---------- Reading text
[![Open In Colab](https://colab.research.google.com/assets/colab-badge.svg)](https://colab.research.google.com/github/pdf-tools/components-code-sample-hub/blob/main/jupyter/pdftools_sdk/pdftools_sdk_chat_with_pdf.ipynb)

In [None]:
%pip install openai
%pip install pdftools_sdk
%pip install ipython

# Chat with a PDF
Ask a question about a PDF and get an answer on the
console.

In [None]:
import io
from openai import OpenAI
from pdftools_sdk.pdf import Document
from pdftools_sdk.extraction import Extractor, TextOptions, TextExtractionFormat

In [None]:
# Download a file from a given URL and save it to the local system
def prepare_file(url: str, path: str):
    import requests
    response = requests.get(url)
    response.raise_for_status()

    with open(path, 'wb') as f:
        f.write(response.content)

In [None]:
# Set input arguments
input_url = 'https://pdftools-public-downloads-production.s3.eu-west-1.amazonaws.com/samples/testfiles/PdfPrimerWhitepaper.pdf'
input_path = 'PdfPrimerWhitepaper.pdf'
prepare_file(input_url, input_path)
question = 'What is the title?'

In [None]:
def extract_text(input_file_path: str) -> str:
    # Open input document
    with open(input_file_path, 'rb') as in_stream:
        with Document.open(in_stream) as in_doc:
            # Set extraction options
            options = TextOptions()
            options.extraction_format = TextExtractionFormat.DOCUMENT_ORDER

            # Extract text from PDF
            extractor = Extractor()
            with io.BytesIO() as output_stream:
                extractor.extract_text(in_doc, output_stream, options)
                return output_stream.getvalue().decode('utf-8')
--------------------
◆ Questions:
a) Set down the part of the chat-with-a-PDF notebook that opens with the words containing "# Extract text" and closes with "extractor.extract_text(in_doc, output_stream, options)", copying it character for character.
b) Take the chat-with-a-PDF notebook further, picking up right after its last line of code.
---------- Information shown
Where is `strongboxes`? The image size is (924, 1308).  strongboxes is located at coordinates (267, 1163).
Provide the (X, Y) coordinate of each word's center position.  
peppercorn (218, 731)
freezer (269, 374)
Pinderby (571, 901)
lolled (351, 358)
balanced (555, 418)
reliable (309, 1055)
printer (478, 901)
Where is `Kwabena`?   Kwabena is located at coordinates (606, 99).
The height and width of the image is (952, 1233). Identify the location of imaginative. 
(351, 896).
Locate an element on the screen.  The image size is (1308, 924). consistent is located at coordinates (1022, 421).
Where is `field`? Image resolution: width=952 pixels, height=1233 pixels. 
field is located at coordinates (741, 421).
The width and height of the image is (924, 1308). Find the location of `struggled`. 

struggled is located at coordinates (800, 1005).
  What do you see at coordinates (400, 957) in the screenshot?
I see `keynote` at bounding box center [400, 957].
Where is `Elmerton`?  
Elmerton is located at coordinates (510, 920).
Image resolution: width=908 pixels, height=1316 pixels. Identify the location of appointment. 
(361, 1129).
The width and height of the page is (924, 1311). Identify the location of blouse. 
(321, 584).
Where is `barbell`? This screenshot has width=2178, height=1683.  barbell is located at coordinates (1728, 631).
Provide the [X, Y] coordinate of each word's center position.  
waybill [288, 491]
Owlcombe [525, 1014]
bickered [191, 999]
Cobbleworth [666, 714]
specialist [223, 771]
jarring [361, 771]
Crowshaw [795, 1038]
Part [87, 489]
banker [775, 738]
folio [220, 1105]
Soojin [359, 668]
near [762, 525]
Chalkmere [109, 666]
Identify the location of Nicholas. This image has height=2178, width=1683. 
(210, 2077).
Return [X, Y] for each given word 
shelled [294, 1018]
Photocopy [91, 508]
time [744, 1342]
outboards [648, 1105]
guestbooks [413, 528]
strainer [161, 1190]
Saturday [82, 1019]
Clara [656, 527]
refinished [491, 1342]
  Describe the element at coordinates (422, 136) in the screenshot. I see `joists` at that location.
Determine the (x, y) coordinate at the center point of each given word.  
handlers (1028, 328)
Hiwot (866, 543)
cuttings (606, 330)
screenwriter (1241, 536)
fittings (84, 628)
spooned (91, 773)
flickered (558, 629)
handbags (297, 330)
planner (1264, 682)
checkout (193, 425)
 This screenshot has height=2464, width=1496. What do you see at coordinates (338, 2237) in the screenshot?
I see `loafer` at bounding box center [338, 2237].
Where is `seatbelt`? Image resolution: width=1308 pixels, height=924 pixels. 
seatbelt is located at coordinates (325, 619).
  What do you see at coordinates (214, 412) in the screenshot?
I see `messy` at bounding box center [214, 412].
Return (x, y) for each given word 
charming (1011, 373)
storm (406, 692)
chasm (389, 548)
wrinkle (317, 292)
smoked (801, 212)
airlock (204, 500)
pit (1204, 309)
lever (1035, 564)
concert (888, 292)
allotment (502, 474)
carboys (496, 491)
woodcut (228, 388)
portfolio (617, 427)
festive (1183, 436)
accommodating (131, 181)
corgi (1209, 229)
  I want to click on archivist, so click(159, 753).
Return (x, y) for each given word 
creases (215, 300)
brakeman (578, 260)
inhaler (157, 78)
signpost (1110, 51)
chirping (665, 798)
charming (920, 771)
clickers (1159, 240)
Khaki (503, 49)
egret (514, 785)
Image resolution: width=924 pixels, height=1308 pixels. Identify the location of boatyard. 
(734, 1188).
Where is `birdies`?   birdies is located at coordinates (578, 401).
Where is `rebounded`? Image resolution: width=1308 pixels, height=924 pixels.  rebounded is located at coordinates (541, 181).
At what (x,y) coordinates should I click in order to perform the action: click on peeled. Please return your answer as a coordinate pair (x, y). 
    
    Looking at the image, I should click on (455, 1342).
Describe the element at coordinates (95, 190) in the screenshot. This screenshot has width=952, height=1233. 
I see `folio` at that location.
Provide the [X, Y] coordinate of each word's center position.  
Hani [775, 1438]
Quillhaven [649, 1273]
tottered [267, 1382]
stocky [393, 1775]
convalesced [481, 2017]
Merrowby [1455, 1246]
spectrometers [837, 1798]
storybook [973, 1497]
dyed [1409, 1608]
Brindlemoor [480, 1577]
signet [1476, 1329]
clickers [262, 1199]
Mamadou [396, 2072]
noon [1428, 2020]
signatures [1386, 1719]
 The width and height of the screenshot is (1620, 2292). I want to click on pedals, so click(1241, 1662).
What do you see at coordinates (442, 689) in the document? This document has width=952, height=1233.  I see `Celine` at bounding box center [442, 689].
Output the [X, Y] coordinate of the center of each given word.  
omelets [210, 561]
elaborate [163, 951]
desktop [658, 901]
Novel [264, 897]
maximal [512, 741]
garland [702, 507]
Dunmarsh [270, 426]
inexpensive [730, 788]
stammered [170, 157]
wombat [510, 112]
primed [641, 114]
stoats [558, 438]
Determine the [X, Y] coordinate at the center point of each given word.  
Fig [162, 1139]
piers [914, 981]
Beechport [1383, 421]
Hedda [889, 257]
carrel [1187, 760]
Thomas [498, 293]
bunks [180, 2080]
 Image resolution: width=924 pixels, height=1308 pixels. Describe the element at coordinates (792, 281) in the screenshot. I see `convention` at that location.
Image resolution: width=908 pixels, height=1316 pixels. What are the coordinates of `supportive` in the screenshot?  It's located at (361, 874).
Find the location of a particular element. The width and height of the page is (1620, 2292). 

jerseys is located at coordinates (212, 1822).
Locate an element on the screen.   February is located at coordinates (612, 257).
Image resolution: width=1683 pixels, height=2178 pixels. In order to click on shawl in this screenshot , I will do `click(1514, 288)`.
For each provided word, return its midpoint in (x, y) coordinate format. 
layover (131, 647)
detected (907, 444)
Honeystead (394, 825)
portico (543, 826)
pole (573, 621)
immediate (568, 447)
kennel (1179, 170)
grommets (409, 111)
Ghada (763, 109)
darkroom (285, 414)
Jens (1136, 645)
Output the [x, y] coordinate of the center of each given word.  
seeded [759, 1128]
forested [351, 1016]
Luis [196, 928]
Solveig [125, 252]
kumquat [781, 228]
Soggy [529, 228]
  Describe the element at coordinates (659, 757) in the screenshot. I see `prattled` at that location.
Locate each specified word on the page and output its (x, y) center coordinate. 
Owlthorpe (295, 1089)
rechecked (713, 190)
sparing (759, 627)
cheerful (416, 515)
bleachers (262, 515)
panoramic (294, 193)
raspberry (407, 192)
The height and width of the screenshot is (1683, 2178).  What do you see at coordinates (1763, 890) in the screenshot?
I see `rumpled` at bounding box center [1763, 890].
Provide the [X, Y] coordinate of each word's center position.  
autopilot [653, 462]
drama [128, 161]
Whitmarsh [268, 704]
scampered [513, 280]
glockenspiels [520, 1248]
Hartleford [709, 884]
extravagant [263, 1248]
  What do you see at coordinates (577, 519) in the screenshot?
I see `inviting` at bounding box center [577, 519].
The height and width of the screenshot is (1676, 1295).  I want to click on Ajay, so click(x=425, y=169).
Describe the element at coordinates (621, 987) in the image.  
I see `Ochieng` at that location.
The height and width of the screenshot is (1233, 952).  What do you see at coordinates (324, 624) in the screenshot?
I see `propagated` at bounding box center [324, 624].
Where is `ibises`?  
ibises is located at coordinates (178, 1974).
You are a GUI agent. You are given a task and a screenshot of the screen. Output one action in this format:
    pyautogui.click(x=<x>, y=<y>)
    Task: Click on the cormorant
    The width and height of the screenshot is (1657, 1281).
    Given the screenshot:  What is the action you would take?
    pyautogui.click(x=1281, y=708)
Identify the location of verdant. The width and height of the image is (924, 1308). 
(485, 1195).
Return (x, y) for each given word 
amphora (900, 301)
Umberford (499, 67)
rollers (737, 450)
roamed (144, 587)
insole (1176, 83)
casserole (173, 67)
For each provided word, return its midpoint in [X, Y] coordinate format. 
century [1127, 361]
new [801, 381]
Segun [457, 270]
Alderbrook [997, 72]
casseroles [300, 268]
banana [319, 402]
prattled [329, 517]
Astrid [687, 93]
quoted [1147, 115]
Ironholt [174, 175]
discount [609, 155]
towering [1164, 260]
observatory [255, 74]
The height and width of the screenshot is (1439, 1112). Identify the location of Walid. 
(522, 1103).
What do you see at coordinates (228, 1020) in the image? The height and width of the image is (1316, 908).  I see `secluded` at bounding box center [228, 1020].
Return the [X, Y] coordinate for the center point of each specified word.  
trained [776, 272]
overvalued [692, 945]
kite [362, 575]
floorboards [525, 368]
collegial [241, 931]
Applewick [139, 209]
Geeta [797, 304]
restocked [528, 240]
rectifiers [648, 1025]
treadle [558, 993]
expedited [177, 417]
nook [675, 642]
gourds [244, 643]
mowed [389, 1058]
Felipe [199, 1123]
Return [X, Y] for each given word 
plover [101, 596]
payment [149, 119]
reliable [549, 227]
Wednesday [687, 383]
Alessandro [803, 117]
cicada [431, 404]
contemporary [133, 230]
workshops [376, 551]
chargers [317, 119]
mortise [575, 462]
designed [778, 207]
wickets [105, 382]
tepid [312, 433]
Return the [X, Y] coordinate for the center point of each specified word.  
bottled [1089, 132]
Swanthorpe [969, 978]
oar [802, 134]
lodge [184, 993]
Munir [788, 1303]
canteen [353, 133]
--------------------
◆ Numbered answers:
a)
# Extract text from PDF
            extractor = Extractor()
            with io.BytesIO() as output_stream:
                extractor.extract_text(in_doc, output_stream, options)

b)
In [None]:
def answer_question(text: str, question: str) -> str:
    client = OpenAI(api_key="***insert-open-ai-api-key***")

    prompt = (
        "You are a helpful assistant. Use the provided text to answer the "
        "question. If the answer is not in the text, say 'Not found'.\n\n"
        f"Text: {text}\nQuestion: {question}\nAnswer:"
    )

    response = client.chat.completions.create(
        model="gpt-4",
        messages=[
            {"role": "system", "content": "You answer questions based on text."},
            {"role": "user", "content": prompt}
        ],
    )

    return response.choices[0].message.content.strip()

In [None]:
try:
    # By default, a test license key is active. In this case, a watermark is added to the output. 
    # If you have a license key, please uncomment the following call and set the license key.
    # from pdftools_sdk.sdk import Sdk
    # Sdk.initialize("INSERT-LICENSE-KEY")

    extracted_text = extract_text(input_path)
    answer = answer_question(extracted_text, question)
    print(f"Question: {question}")
    print(f"Answer: {answer}")

    print(f"Finished chatting with PDF.")
except Exception as e:
    print(f"An error occurred: {e}")